Panel Addresses Political and Personal Immigration Issues

By Carmen Perry

Kenyon has been buzzing with talk of the arrest and possible deportation of Kenyon alumnus Marco Saavedra ’11. In light of the situation and in recognition of Hispanic Heritage Month, the Martin Luther King Day of Dialogue Planning Committee and ADELANTE sponsored a panel on Thursday, Sept. 22 called “Talking Immigration: Personal, National, Institutional Perspectives.”

The event featured three speakers: Christian Martinez-Canchola ‘12, Professor of Sociology Jennifer Johnson and President S. Georgia Nugent, with Professor of English Ivonne Garcia as moderator. Garcia opened the panel with a few facts about immigration in America to put the topic into perspective. Hispanics, at 16.3 percent of the American population, are the largest ethnic minority in the U.S. This figure does not include the 3.7 million people living in Puerto Rico, who Garcia said have only “second-class citizenship.” She also said that most Mexicans who are now in the U.S. were born in the U.S.

Garcia then handed the dialogue over to Martinez-Canchola, who began by speaking about Saavedra. “If you knew Marco, you would know that he has an unconditional love for people,” she said. “He didn’t like the word ‘fight’ because it’s too violent.”

Martinez-Canchola, a native of Dallas, Tex., went on to speak about her experiences with undocumented citizens in her hometown. For them, deportation was a constant threat. “I certainly did live with the reality that that could happen everyday,” she said. “It was just the reality of the life they were living.” Martinez-Canchola shared a letter from a fictional 13-year-old boy named Tom, pleading the government to allow his father to return to the U.S. to be with his family. “I’m so frustrated … with the system itself,” she said.

While Martinez-Canchola’s discourse was largely about the human side of immigration reform, Johnson addressed the political issues surrounding the situation. “One of the questions I’m often asked … is, ‘Why don’t they just come legally?'” she said. Given our current policies, she said, legal immigration is nearly impossible. More people pack into the stadium for a Buckeyes game than applications are accepted for political asylum, according to Johnson.

Five thousand individuals can legally apply for asylum from Latin America, while work permits serve only a highly regulated and specialized portion of the immigrant population. An immigrant with immediate family in his country of origin can petition for family reunification, but Johnson said the money, time and backlog for those cases is massive. “Demand for immigrant labor is huge. And that’s not diminishing,” she said. “Tremendous demands, tiny options; you have a lot of overflow circumventing the system.”

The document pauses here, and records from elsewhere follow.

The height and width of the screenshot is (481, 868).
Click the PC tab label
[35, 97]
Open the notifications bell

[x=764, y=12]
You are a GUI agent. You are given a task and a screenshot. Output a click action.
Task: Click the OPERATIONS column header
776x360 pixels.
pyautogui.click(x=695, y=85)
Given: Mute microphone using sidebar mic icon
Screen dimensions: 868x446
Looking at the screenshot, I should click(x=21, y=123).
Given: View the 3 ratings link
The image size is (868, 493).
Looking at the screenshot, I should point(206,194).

Then there is the subject of the DREAM (Development, Relief and Education for Alien Minors) Act, the bill that would provide “conditional permanent residency to certain illegal alien-students of good moral character who graduate from U.S. high schools, arrived in the U.S. as minors and lived in the country continuously for at least five years prior to the bill’s enactment.” The act, however, would only apply to two million people, while there are 12 million undocumented individuals in the U.S., according to Johnson. “[It has] no real prospect, in my professional opinion, of being passed right now,” she said. “Have our tactics been effective? No … if our federal government hasn’t resolved the issue, then our states will.”

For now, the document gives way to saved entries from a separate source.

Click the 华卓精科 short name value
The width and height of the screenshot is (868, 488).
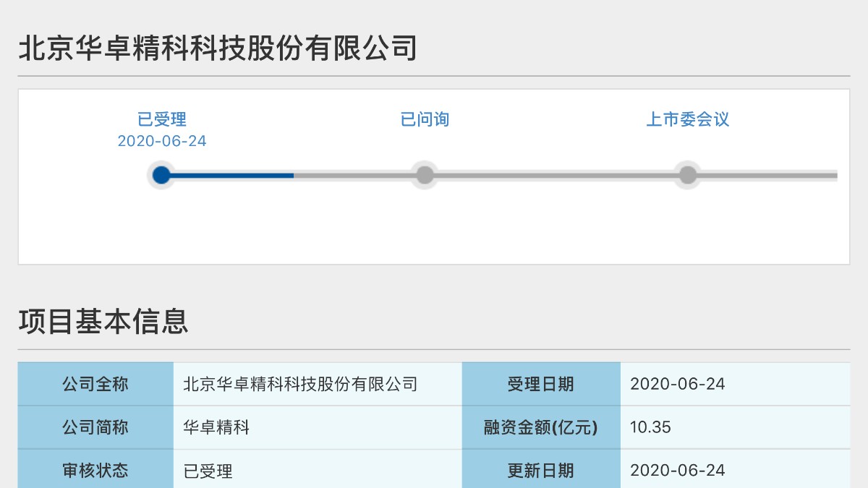coord(216,427)
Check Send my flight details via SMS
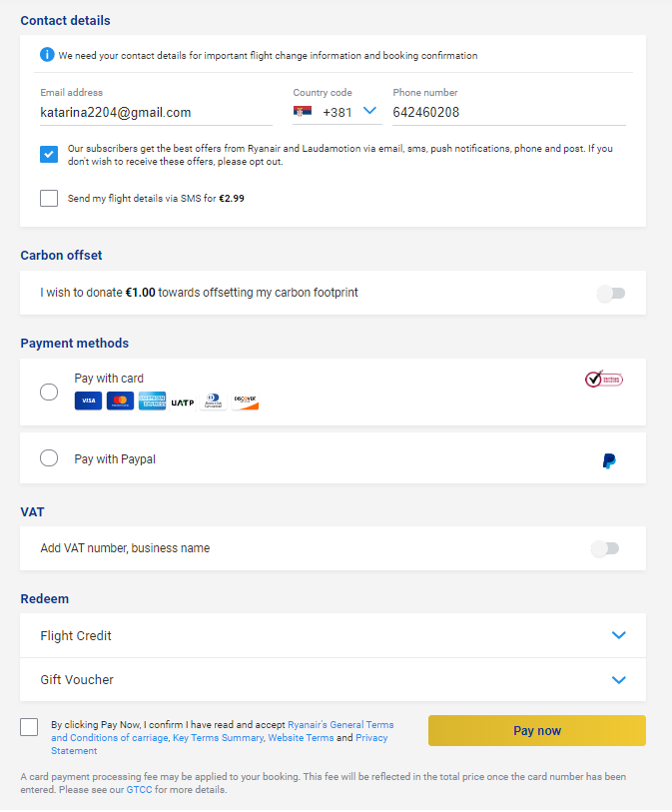 click(49, 198)
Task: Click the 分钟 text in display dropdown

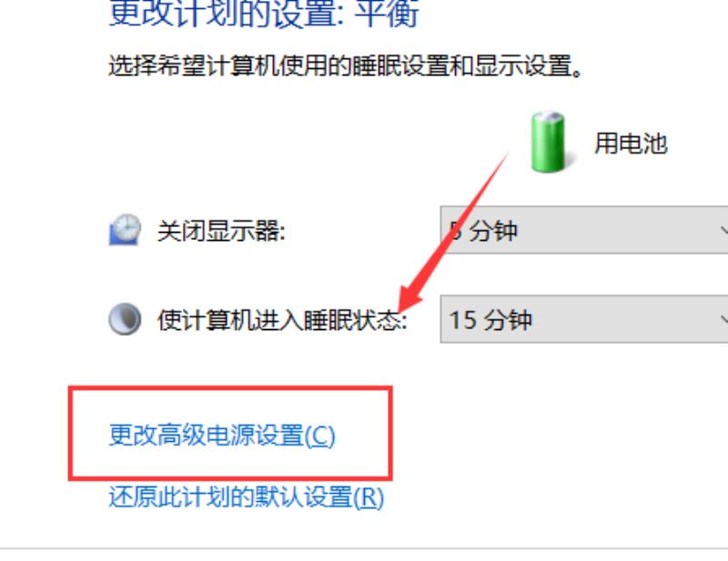Action: click(493, 230)
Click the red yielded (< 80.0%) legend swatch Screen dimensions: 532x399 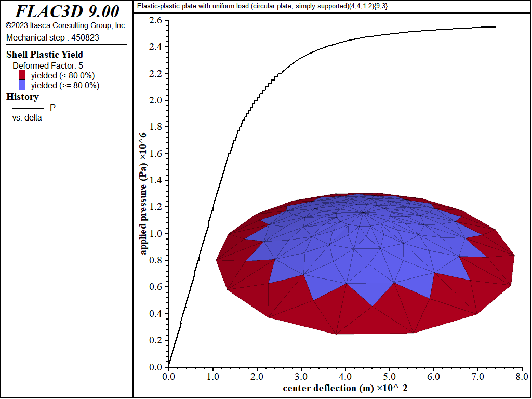pos(22,75)
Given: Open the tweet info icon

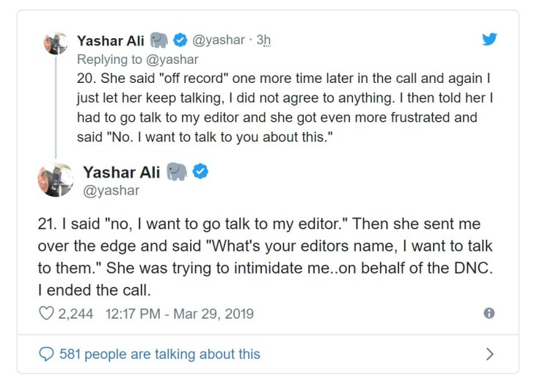Looking at the screenshot, I should [489, 313].
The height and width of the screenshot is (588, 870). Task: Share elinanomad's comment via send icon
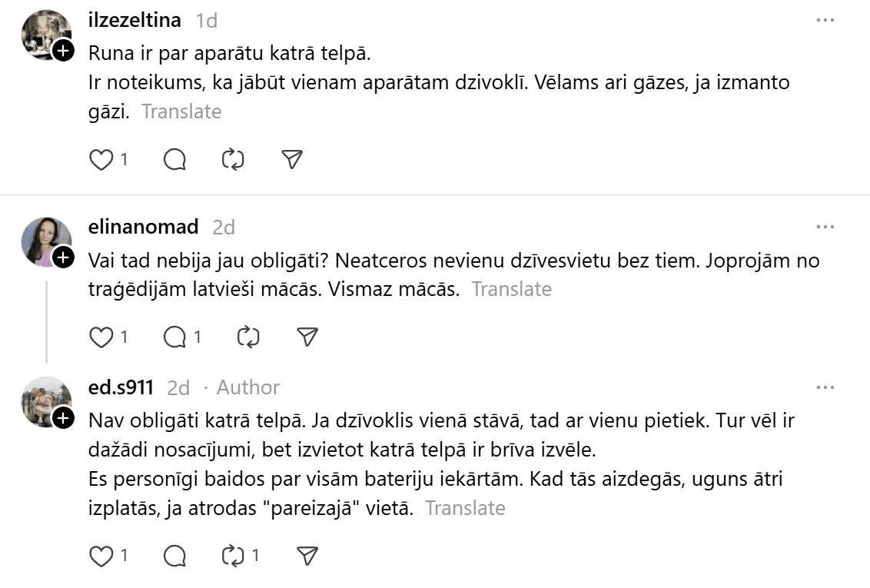[307, 337]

Nugent also addressed immigration policies at Kenyon. “Kenyon does not have a ‘policy’ regarding admissions,” she said. “Citizenship is not a criterion for admission to the College. … [Kenyon] does not only admit, but [also] provides aid to international students.” When she asked other schools in the Great Lakes Consortium about citizenship policies, “nobody had a policy and … none of them knew if they had undocumented students,” she said. The American Association of State Colleges recently polled about 600 selective colleges and found that 85 percent of them receive applications from undocumented students. Undocumented immigrants are guaranteed a K-12 education, but what happens after they graduate high school? “Supposedly, you fall off a cliff,” Nugent said.

In her speech, Martinez-Canchola said she prefers not to call undocumented immigrants “illegal.” To support her reasoning, she quoted writer and Holocaust survivor Elie Wiesel: “You who are so-called illegal aliens must know that no human being is ‘illegal.’ That is a contradiction in terms. Human beings can be beautiful or more beautiful, they can be fat or skinny, they can be right or wrong, but illegal? How can a human being be illegal?”

“I think sometimes we forget that these people have a story, have a life,” Martinez-Canchola said. “They are fathers, sons, grandfathers; they’re people.” The event closed with an invitation for students to talk about the issue. “It requires something from all of us,” she said.